▼

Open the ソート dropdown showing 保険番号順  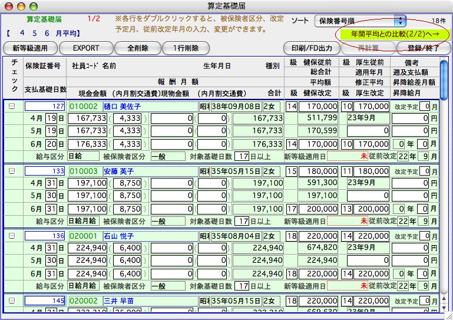pos(359,21)
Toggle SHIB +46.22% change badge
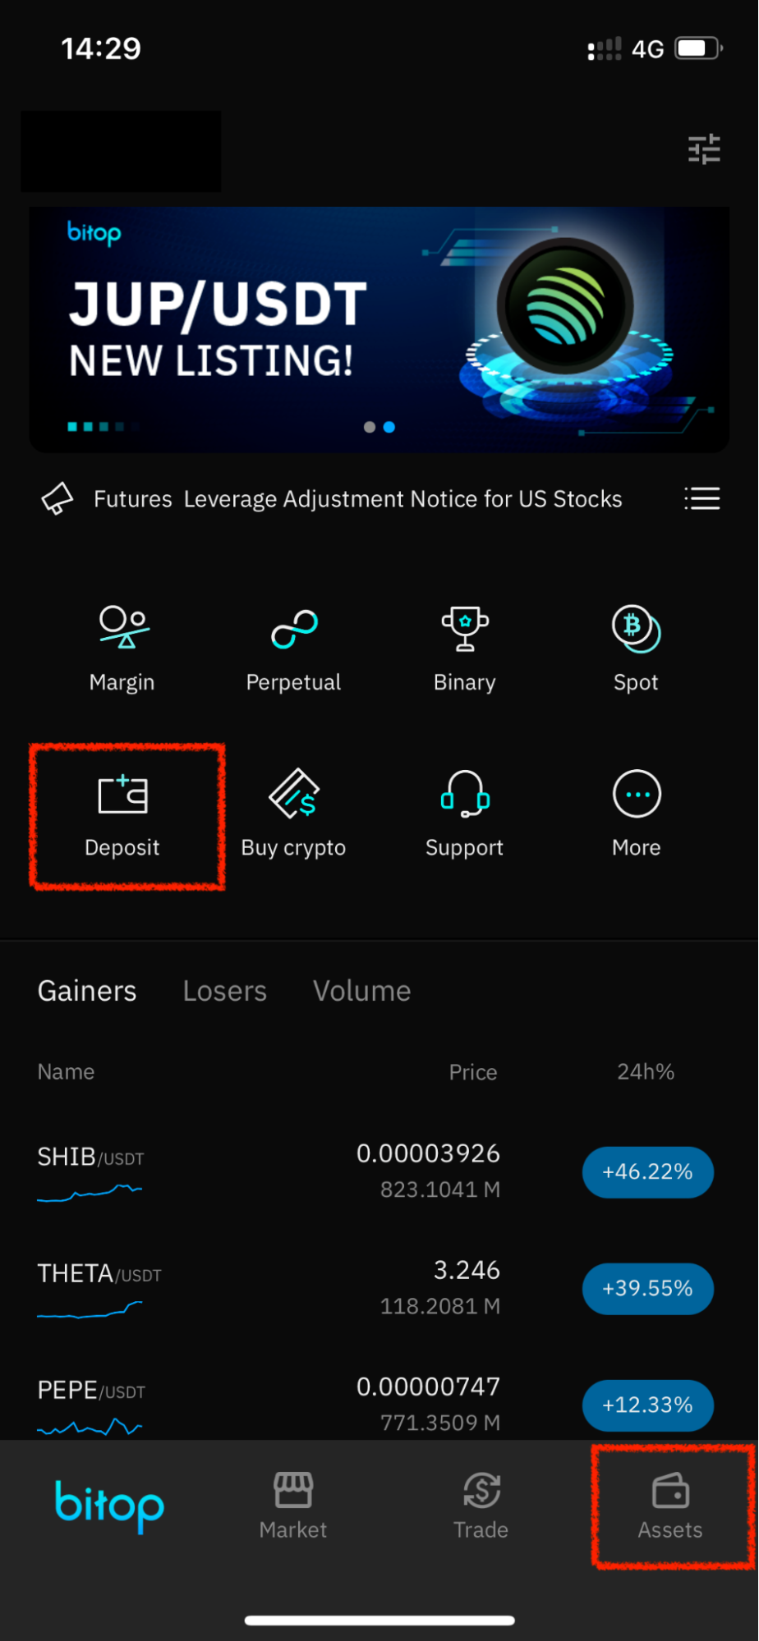The height and width of the screenshot is (1641, 759). pyautogui.click(x=648, y=1171)
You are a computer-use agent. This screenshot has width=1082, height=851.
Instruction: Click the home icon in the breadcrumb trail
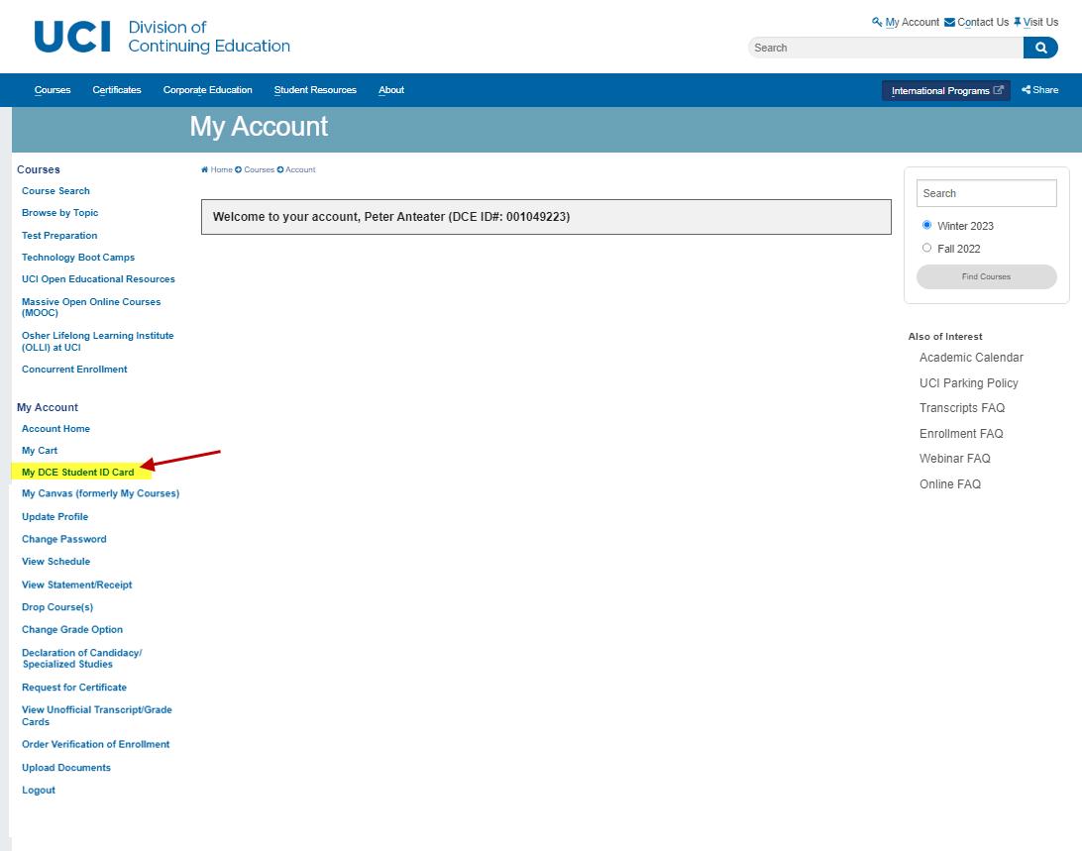tap(203, 168)
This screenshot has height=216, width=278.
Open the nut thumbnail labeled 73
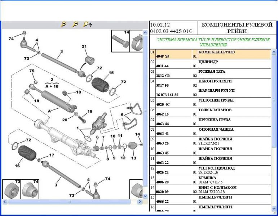coord(11,190)
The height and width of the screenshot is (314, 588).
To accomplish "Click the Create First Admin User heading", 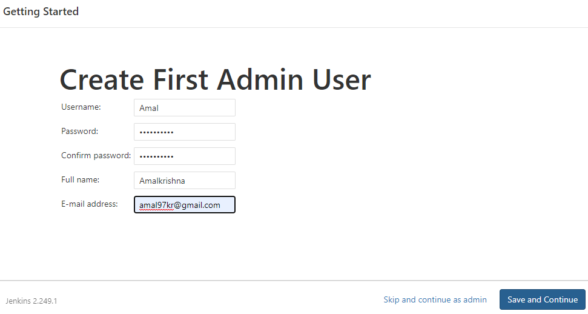I will (215, 79).
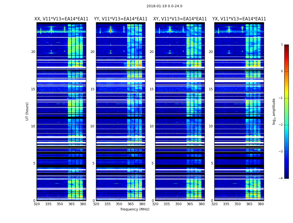This screenshot has width=293, height=223.
Task: Click the 320 MHz tick under XX panel
Action: (x=37, y=204)
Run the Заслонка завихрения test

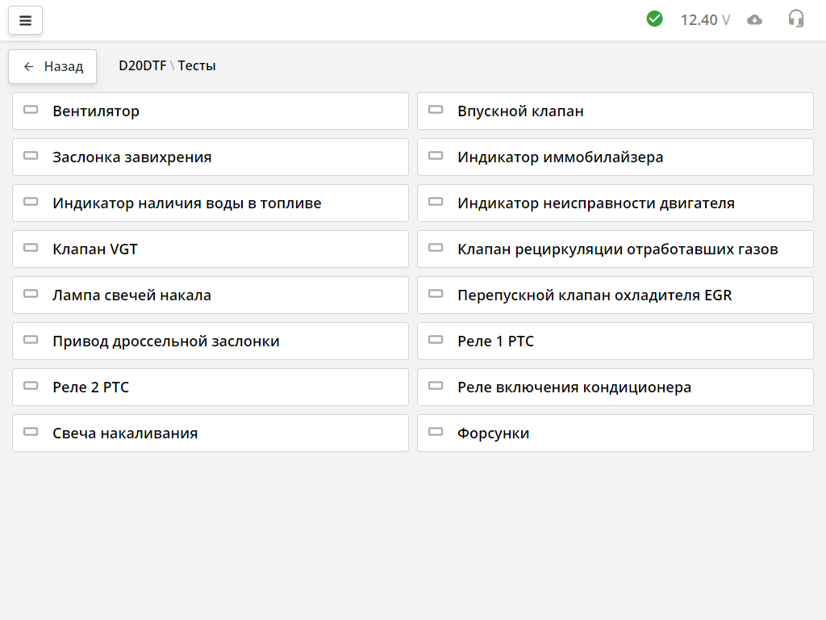click(x=210, y=157)
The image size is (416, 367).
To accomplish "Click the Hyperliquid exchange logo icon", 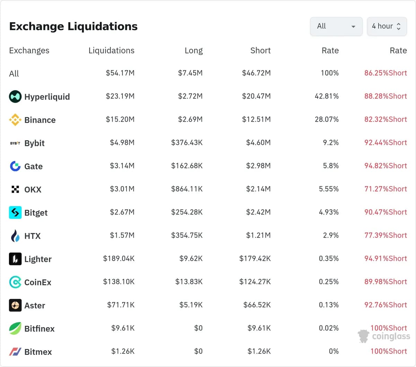I will pos(15,96).
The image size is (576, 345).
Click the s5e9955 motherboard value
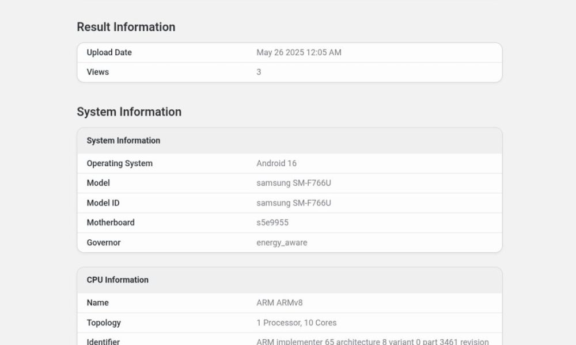272,223
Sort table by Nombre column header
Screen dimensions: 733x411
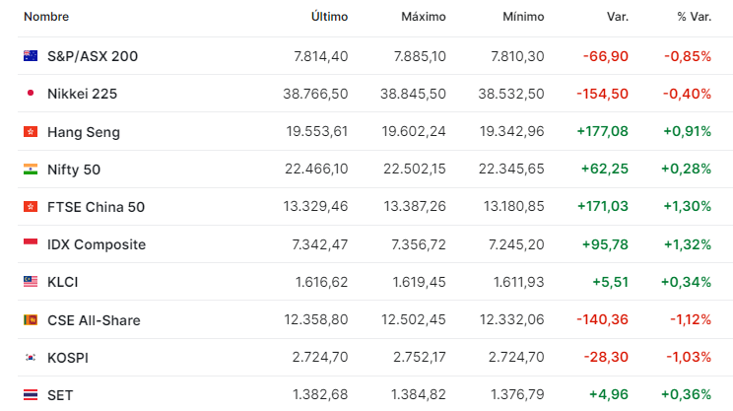(x=46, y=17)
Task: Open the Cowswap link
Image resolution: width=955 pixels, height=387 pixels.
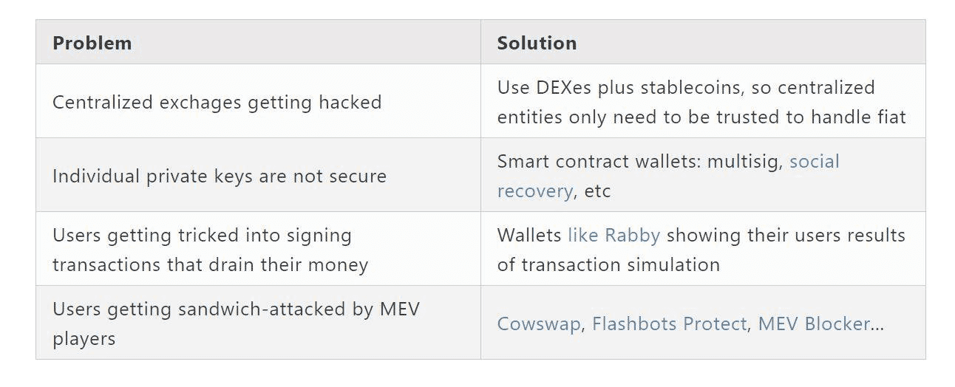Action: point(538,323)
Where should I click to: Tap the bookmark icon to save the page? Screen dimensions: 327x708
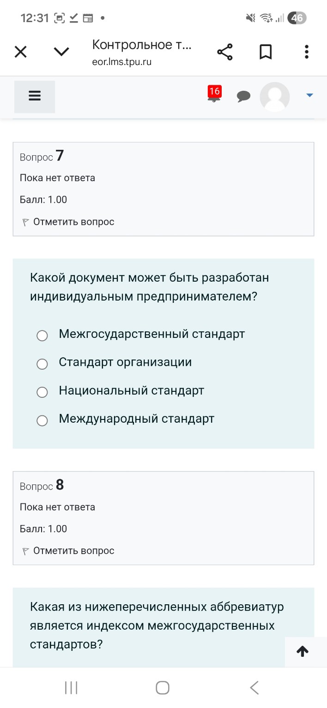click(266, 52)
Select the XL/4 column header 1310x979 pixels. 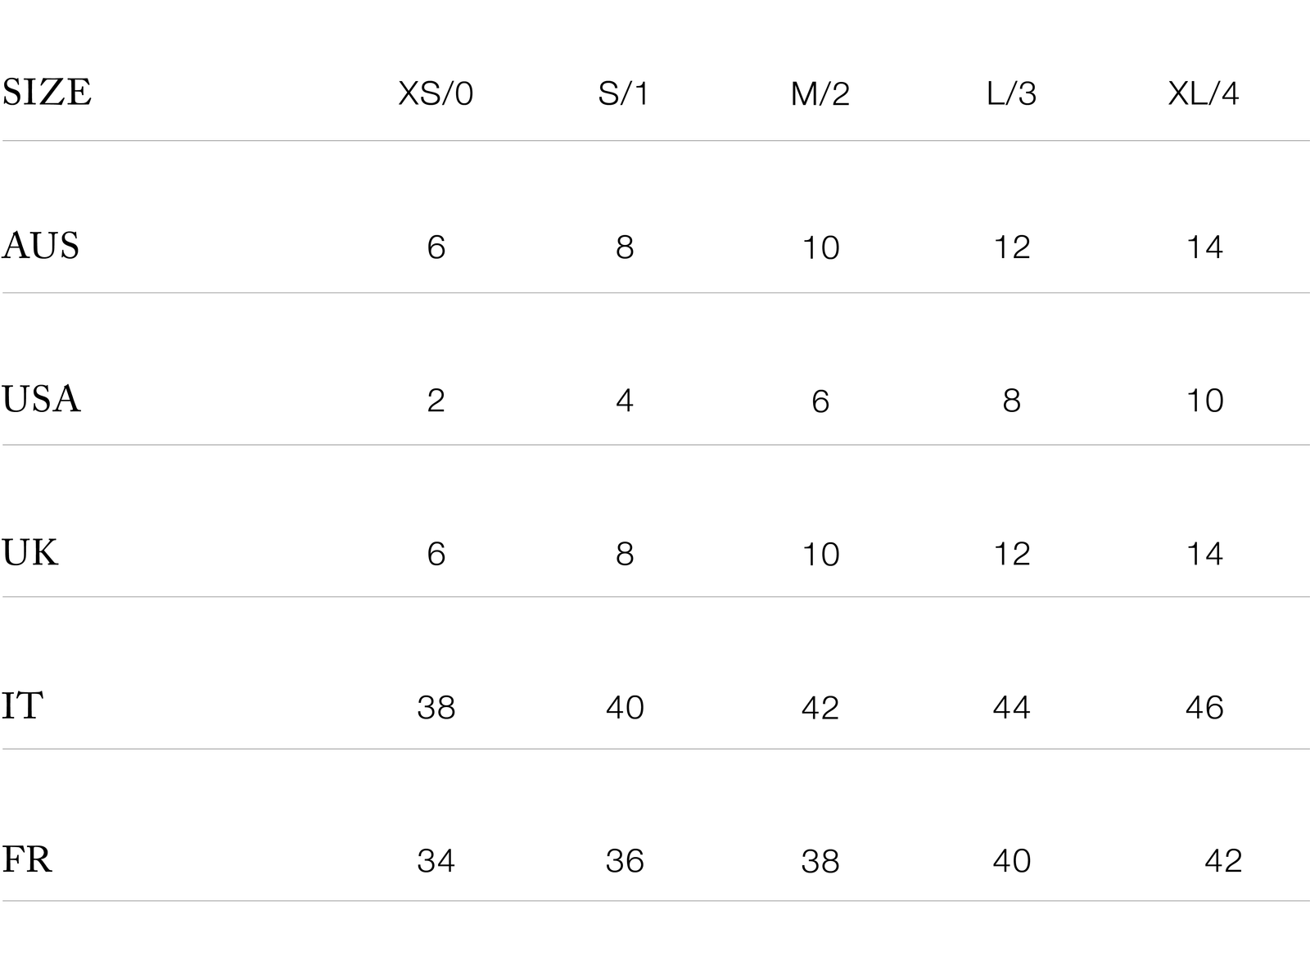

▲

_Required work_
Above are the entries; copy out every line among them that contains the word "size".

_Answer section_
The image size is (416, 367).
The image size is (576, 345).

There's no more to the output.